Vejo este campo de investigação com entusiasmo e parcimônia. Desde que me
conheço por terapeuta analítico-comportamental, questiono a mistura de procedimentos
místicos com a psicoterapia. Mais que isso, posso dizer que abomino as práticas
“pseudoterapêuticas” que seduzem quem está sofrendo emocionalmente com promessas
milagrosas. O perfil “dicas.anticoach”, do Instagram, tem sido um ótimo fiscal desses
procedimentos obscuros e anticientíficos. Compartilho com eles a ideia de que só
podemos confiar nas práticas psicológicas quando baseadas em evidências. Fico, então,
contente que alguns pesquisadores corajosos tenham levado essas drogas, tão comuns nas
festinhas e viagens universitárias, para as bancadas acadêmicas, de um jeito mais
sistemático do que fez, aquele meu ousado professor.
A psicoterapia é como um bolo, cujos ingredientes são: um cliente (no mínimo),
um terapeuta (no mínimo), conhecimento teórico e técnico e habilidades pessoais.

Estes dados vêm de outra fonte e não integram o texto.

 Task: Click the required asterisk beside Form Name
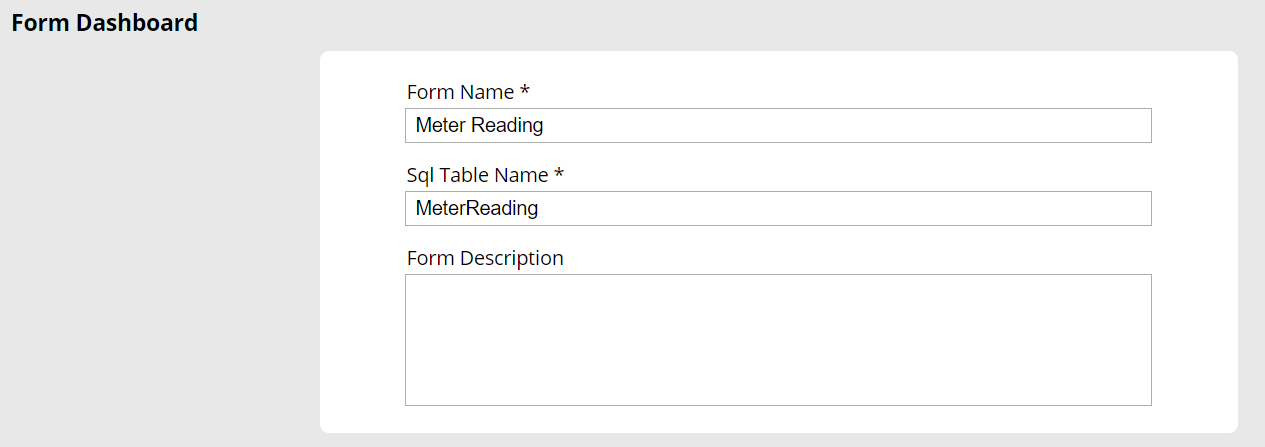coord(524,92)
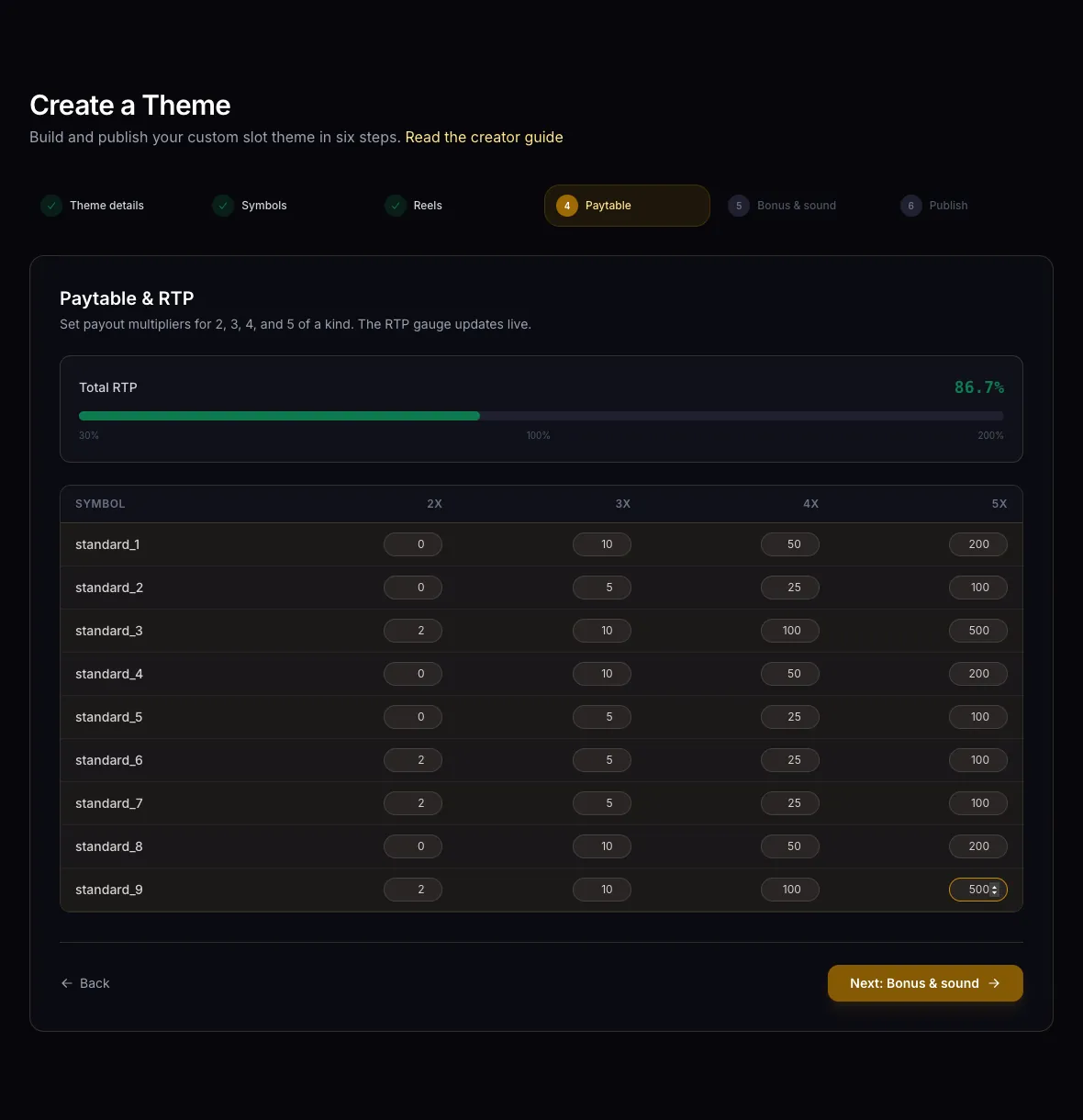Focus the standard_1 2X payout field
Viewport: 1083px width, 1120px height.
click(x=413, y=544)
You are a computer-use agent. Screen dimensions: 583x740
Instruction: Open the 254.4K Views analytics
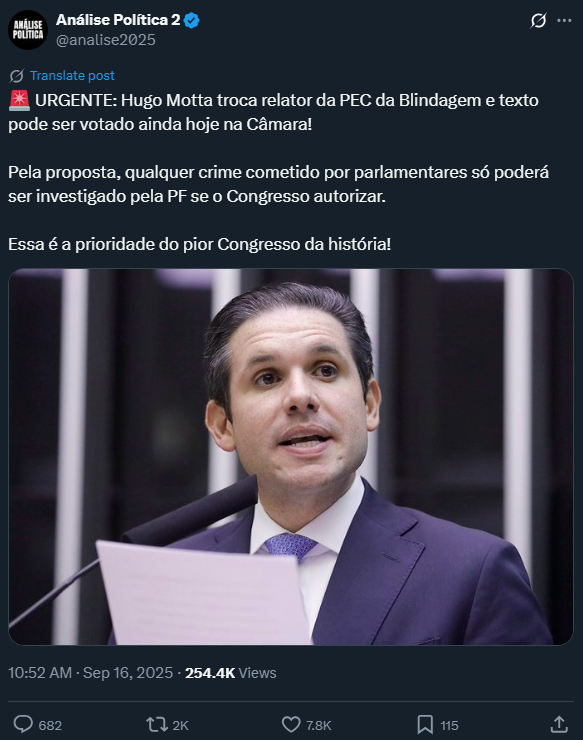[230, 673]
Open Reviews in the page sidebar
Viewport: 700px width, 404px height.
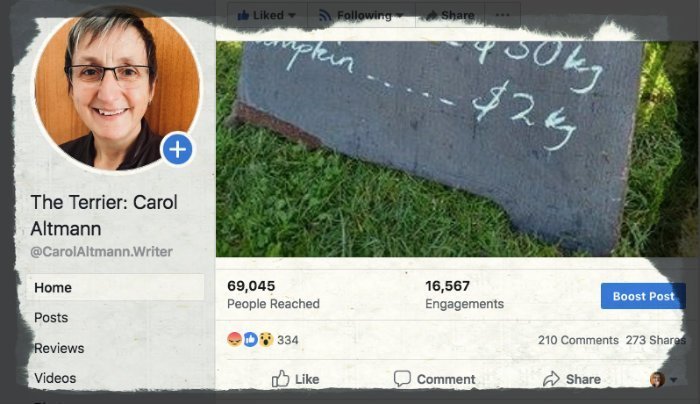59,348
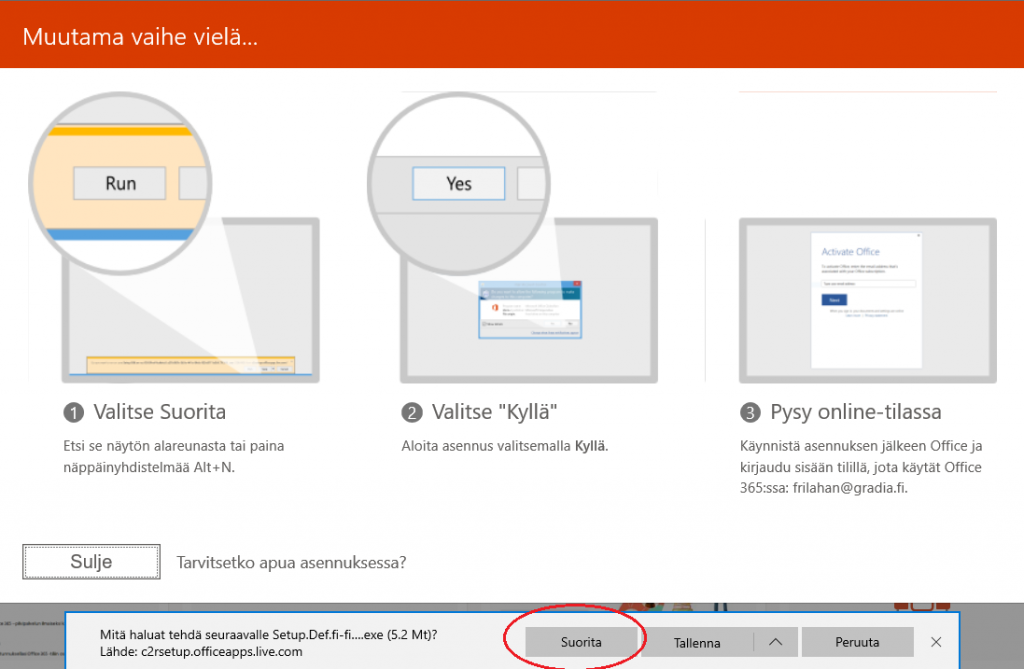This screenshot has width=1024, height=669.
Task: Click the step 3 number circle icon
Action: pyautogui.click(x=750, y=413)
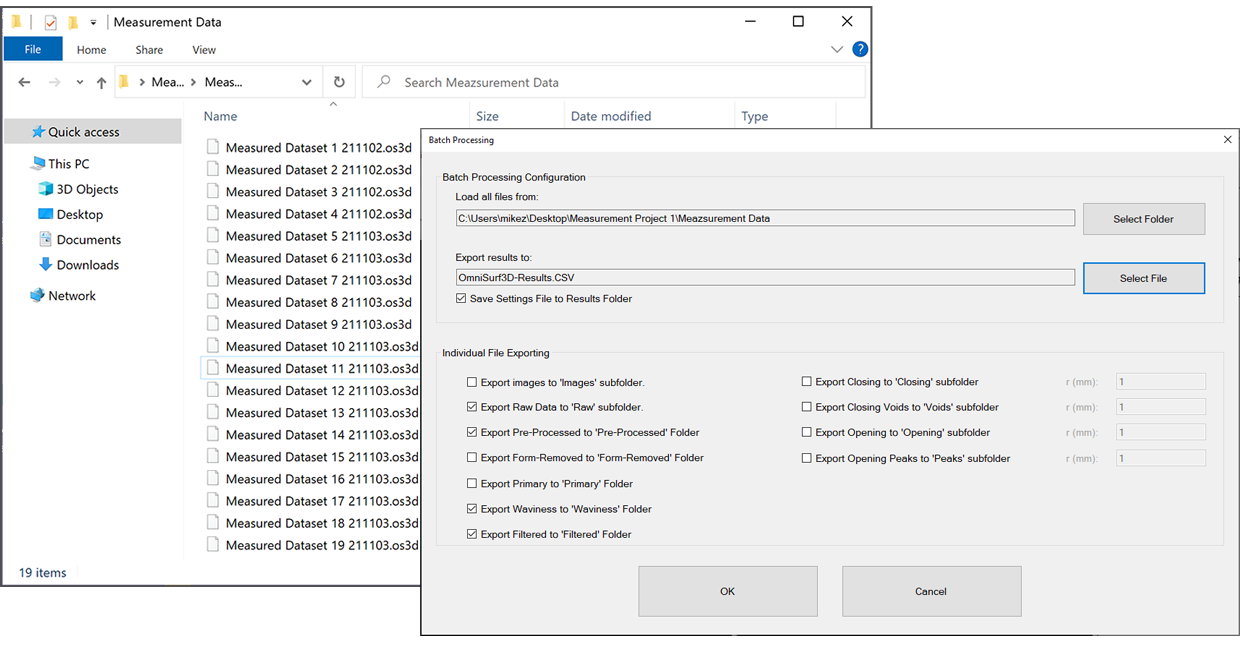Image resolution: width=1250 pixels, height=646 pixels.
Task: Expand the ribbon using chevron arrow
Action: click(837, 49)

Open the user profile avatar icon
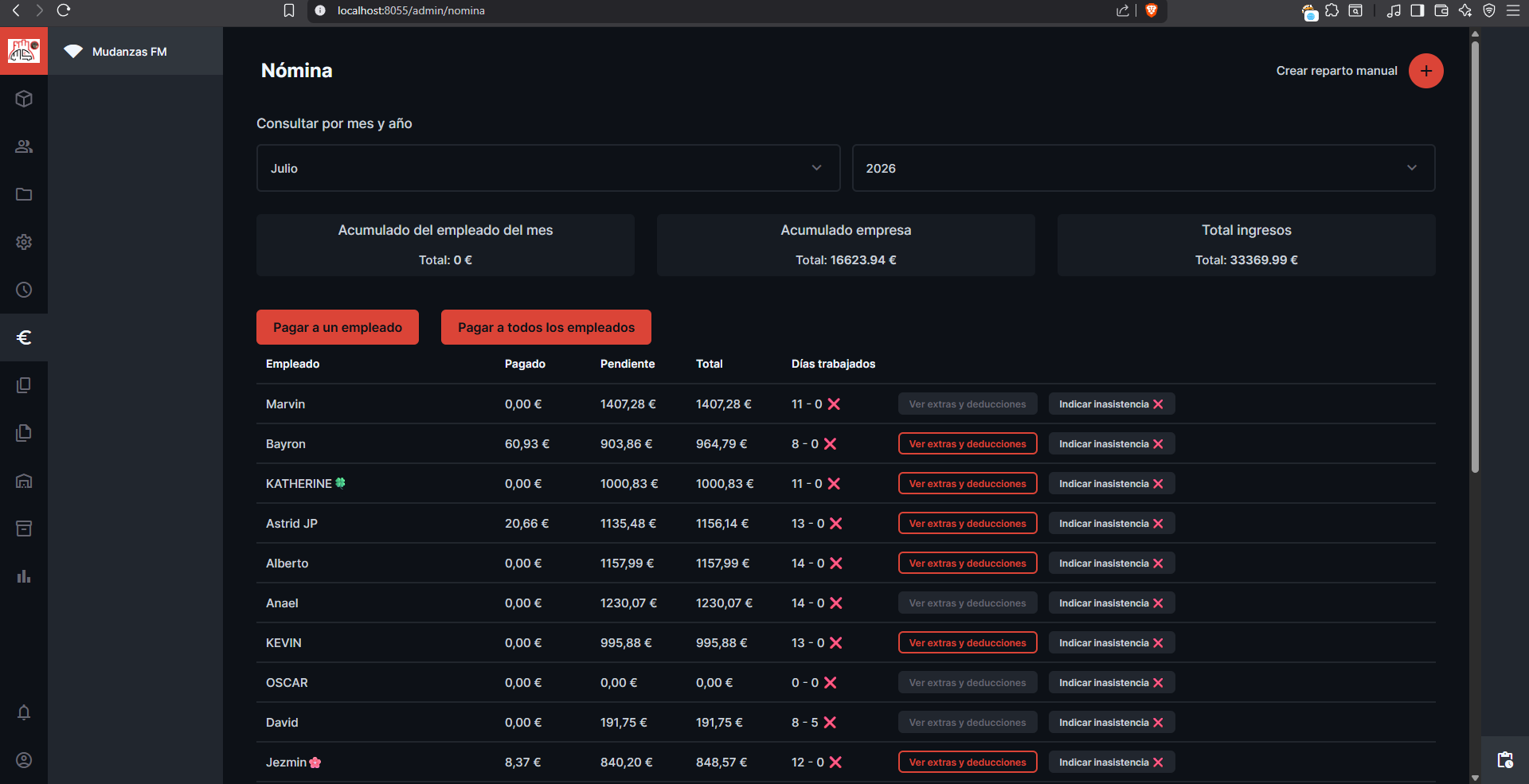pos(24,760)
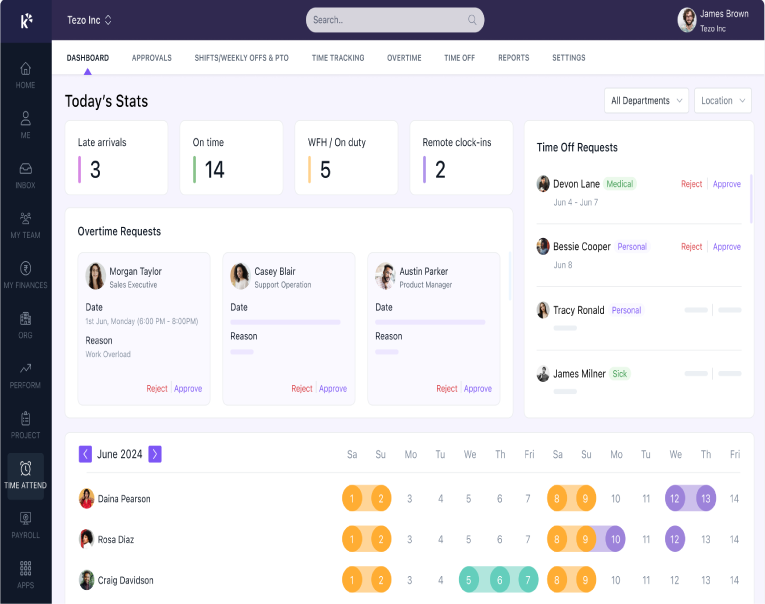Viewport: 765px width, 604px height.
Task: Open the Location filter dropdown
Action: click(723, 101)
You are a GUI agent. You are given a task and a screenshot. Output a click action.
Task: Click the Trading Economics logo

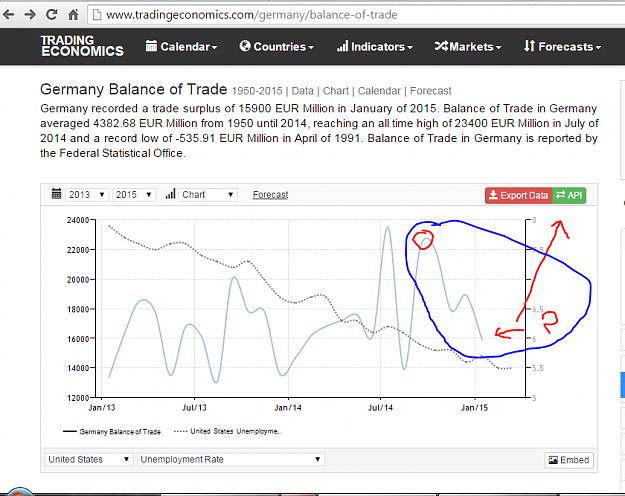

Seu
modo de preparo implica em juntar cliente e terapeuta, misturar conhecimento com
habilidades e promover interações favoráveis. Quando tudo isso dá certo, o produto são
mudanças no padrão de comportamento, autoconhecimento, aceitação, melhora da
autoestima, aumento do repertório e autocontrole. Se a ciência comprovar que colocar
algum ingrediente “mágico” resulta em um bolo melhor, vamos nessa!